Notre Dame Awards Religious Liberty Prize to Becket Fund for Supreme Court Wins
Becket President Mark Rienzi said the group is ‘deeply honored’ to be awarded the prize, saying religious liberty ‘is worth fighting for.’
Notre Dame Law School awarded its 2026 Prize for Religious Liberty to the Becket Fund — a nonprofit law firm that has secured 13 Supreme Court victories in the past 15 years defending the First Amendment’s religious liberty protections.
“We’re deeply honored to be recognized with the religious liberty prize,” Becket President and CEO Mark Rienzi told EWTN News.
“We’re honored to be able to be part of fighting to protect something that is very important for our country and the Church,” said Reinzi, who accepted the award at the July 8 conclusion of Notre Dame’s sixth-annual Religious Liberty Summit in Chicago.
Becket — established in 1994 to provide cost-free legal counsel to those whose religious liberties were violated — has an undefeated record at the Supreme Court.
Its lawyers represented the Little Sisters of the Poor and Hobby Lobby against contraception mandates, defended the rights of Maryland parents to opt their children out of gender-related coursework that conflicted with their religious beliefs, and backed a Catholic foster care agency that only placed children with opposite-sex married couples.
G. Marcus Cole, a dean and professor of law at Notre Dame, said during the award ceremony that when the university started giving out the award, “we always imagined that it would go to one person.”
“But when we think about the Becket Fund, it is an entire team of lawyers, led by Mark Rienzi, who have made a difference in our world, who have made our lives better,” he said. “And for that reason, we thought it only appropriate to give the award to the Becket Fund as an entity."
Ongoing Fights for Religious Liberty
The most recent victory secured by Becket came in Mahmoud v. Taylor, which ensured parents in Montgomery County, Maryland, had a right to opt their children out of coursework that included material related to gender that conflicted with their religious faith.
Rienzi told EWTN News that “parents don’t give up the right to [raise] their children when they drop their kids off at the schoolhouse gates.” He added: “Your children don’t belong to the state just because you use a public school.”
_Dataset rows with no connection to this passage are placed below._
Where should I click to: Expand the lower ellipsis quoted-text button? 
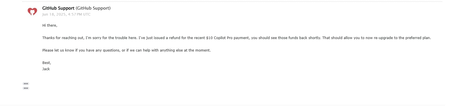point(26,88)
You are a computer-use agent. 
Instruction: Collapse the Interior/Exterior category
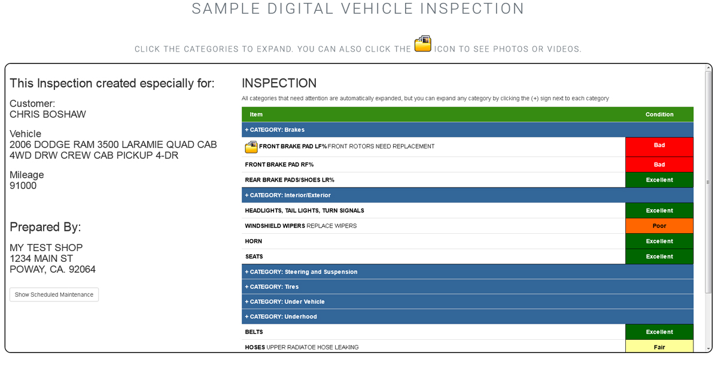(287, 195)
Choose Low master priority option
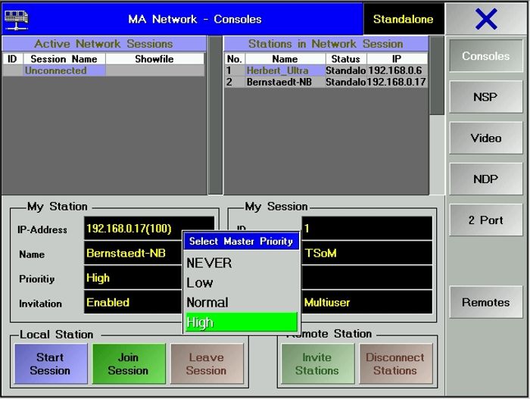Viewport: 530px width, 399px height. [241, 282]
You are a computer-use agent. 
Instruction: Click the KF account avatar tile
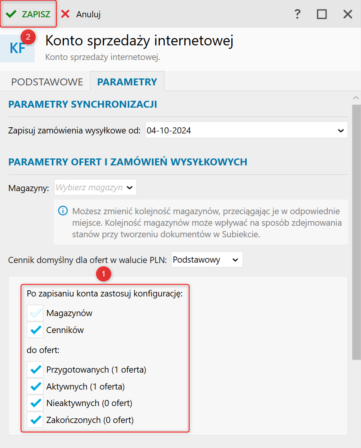(17, 48)
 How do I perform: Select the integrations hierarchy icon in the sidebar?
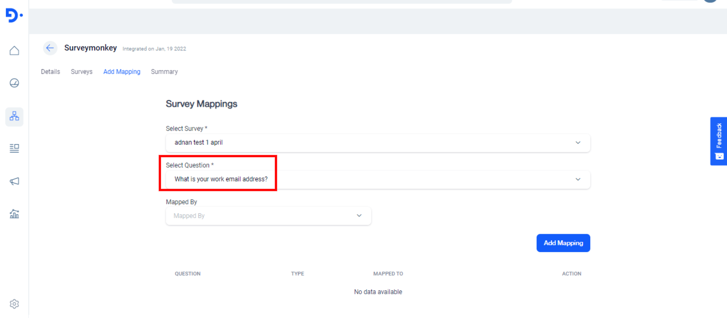(x=14, y=116)
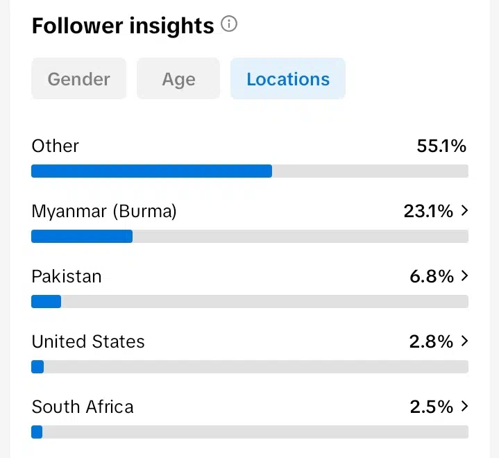Click the 55.1% Other percentage value
499x458 pixels.
point(441,146)

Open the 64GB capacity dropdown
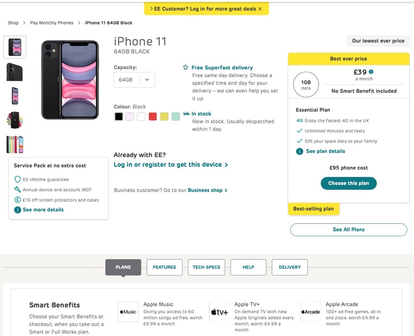pos(134,80)
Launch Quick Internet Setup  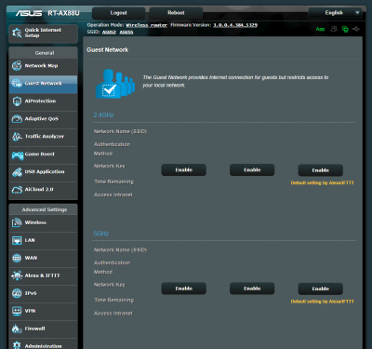(44, 34)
Becket represented Catholic, Ethiopian Orthodox, and Muslim parents in the lawsuit. Rienzi said religious parents have a right to “operate equally as a full citizen and full member of the public” by utilizing the public school system while maintaining the right to instill religious values in their children.
“[This was] the most important case in at least 50 or 100 years in establishing that principle,” he said.
Becket also secured the 2020 victory for the Little Sisters of the Poor in which the Supreme Court ruled in favor of federal regulations that exempted the religious sisters from mandatory contraception coverage in insurance plans.
The sisters, however, are back in court after the governments of Pennsylvania and New Jersey challenged those exemptions on separate grounds than those on which the court previously ruled. This case is now in an appellate court, which heard oral arguments on July 7. Becket is representing them again and Rienzi is the lead attorney on the case.
“It’s outrageous that governments keep volunteering for the beating they get when they keep [going after] the Little Sisters of the Poor,” Rienzi said.
He said “the law is really, really clear” that Pennsylvania cannot remove their exemptions from the mandate.
Becket is also representing a coalition of Catholic preschools in Colorado that is suing the state because they were excluded from a “universal” tuition program. The U.S. Supreme Court has agreed to hear the case.
Notre Dame awarded Becket the prize less than one week after Americans celebrated the 250th anniversary of the signing of the Declaration of Independence, which culminated in the adoption of the U.S. Constitution and the Bill of Rights, which secured religious freedom.
“God created everybody equal and equally free and gave them rights,” Rienzi said, adding that religious freedom is “essential to the declaration’s idea of who we are as a country and … [it] is crucial for maintaining it.”
“It’s a shame that you still have to fight about it,” Rienzi said. “But on the other hand, it’s worth fighting for.”